Inspiration

Students often face the overwhelming challenge of juggling academics, extracurriculars, and personal responsibilities without a structured way to prioritize tasks. Traditional to-do lists and calendars help, but they still require manual input, time estimation, and conflict resolution — which itself adds cognitive load. We noticed that even the most tech-savvy students often skip planning simply because it feels like another task. Inspired by this gap, we envisioned an agentic AI-powered calendar assistant that doesn’t just store events — it thinks, prioritizes, and plans like a human assistant would.

What it does

AgenticAI-Calendar-Assistant takes natural language input from the user and translates it into actionable calendar events. Whether it's scheduling a meeting, modifying an existing one, canceling an appointment, summarizing the day, or even planning the entire day based on a list of tasks, the assistant handles it all. It uses GPT-4o to classify the user’s intent, extract relevant details like time, duration, and participants, and then intelligently interfaces with Google Calendar. It also handles real-time conflict detection and provides flexible options — such as rescheduling existing events, finding the next available slot, or skipping conflicting events altogether. The result is a seamless and intelligent scheduling experience.

How we built it

We built the assistant using a modular Python backend. At the core, we use OpenAI’s GPT-4o model to parse natural language and classify the type of calendar request — such as new event creation, modification, cancellation, prioritization, or summarization. For calendar operations, we integrated the Google Calendar API with OAuth 2.0 for secure user authentication. The entire flow is built around a routing layer that maps classified intent to specialized handlers. We used Pydantic for structured data parsing and validation, Pandas for time manipulation, and custom logic for intelligent conflict resolution. Our system even supports back-and-forth decisions in real-time, asking the user how to handle scheduling conflicts. Everything runs in-memory with the ability to expand into a full web app.

Challenges we ran into

One of the biggest challenges was interpreting vague or incomplete user prompts. Natural language often lacks structured data like exact times or durations, which required us to build smart inference mechanisms. Another major hurdle was handling overlapping events in a human-like manner — simply rejecting events was not user-friendly, so we had to offer options like rescheduling or conflict deletion. Parsing multi-task prompts, like planning an entire day from a list of activities, demanded careful use of prompting and time-slot management. Additionally, integrating with the Google Calendar API came with edge cases such as timezone handling, recurring events, and attendee validations that needed to be accounted for.

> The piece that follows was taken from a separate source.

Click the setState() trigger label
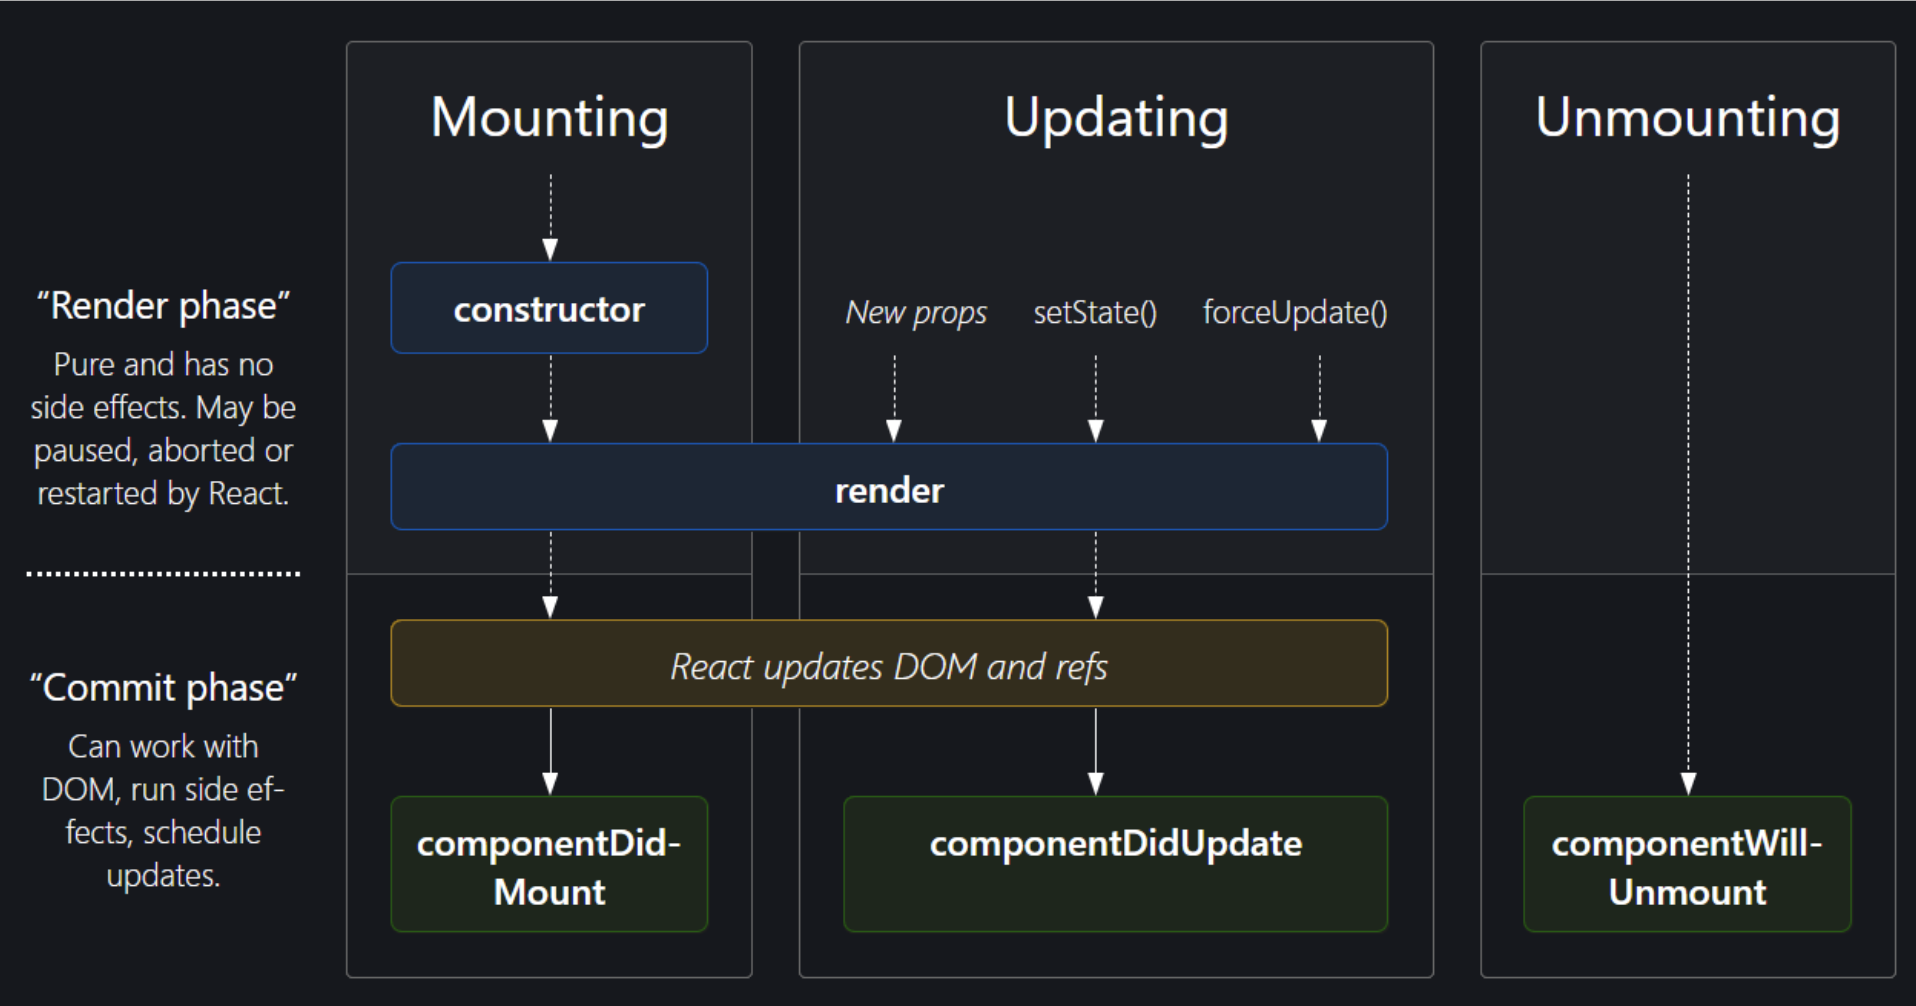The height and width of the screenshot is (1006, 1916). [x=1095, y=313]
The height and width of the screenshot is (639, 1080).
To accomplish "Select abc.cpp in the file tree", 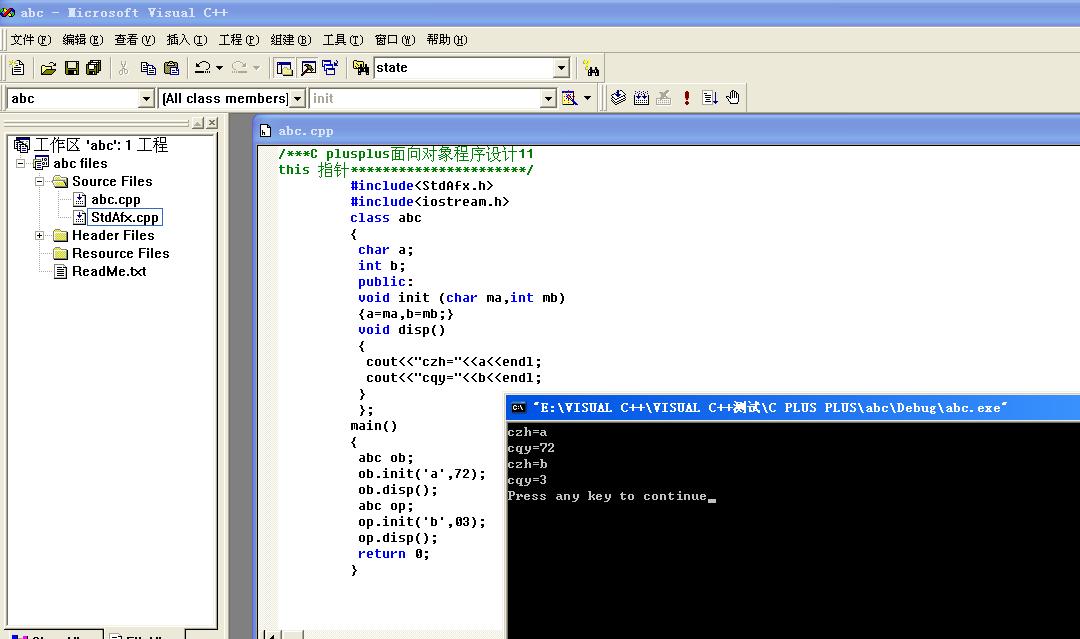I will point(115,200).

Accomplishments that we're proud of

We’re proud of building a fully working assistant that can understand and process diverse types of calendar-related requests entirely through natural language. The ability to classify user intent, extract structured data, handle scheduling logic, and operate seamlessly with a real Google Calendar account — all in one cohesive pipeline — is something we’re excited about. We also developed robust logic for conflict resolution that goes beyond “event overlaps,” allowing the system to act like a true assistant that makes decisions. Most importantly, we succeeded in reducing cognitive friction, which was the core mission of our project.

What we learned

Throughout this project, we gained a deeper understanding of how to effectively use large language models for task routing and intent classification. We learned how to engineer prompts that reliably extract structured information from unstructured text, which was critical in scenarios where users did not follow a fixed template. Working with the Google Calendar API taught us a lot about real-world event scheduling complexities and the need for robust validation. We also learned the importance of anticipating user needs — such as offering choices during conflicts — to make the assistant feel truly intelligent and helpful.

What's next for AgenticAI-Calendar-Assistant

Looking forward, our next step is to integrate user-specific preferences like work hours, class schedules, and preferred break times to enable even more context-aware scheduling. We'll also track historical task durations to allow the assistant to better predict how long similar tasks will take for the same user. Another priority is to add support for recurring tasks, smart reminders (e.g., buffer time before events), and better handling of incomplete inputs. We plan to deploy a web-based interface with visual calendar integration and drag-and-drop rescheduling capabilities. Finally, we’ll conduct pilot testing with university students to gather real-world feedback and fine-tune the system’s ability to reduce daily planning stress.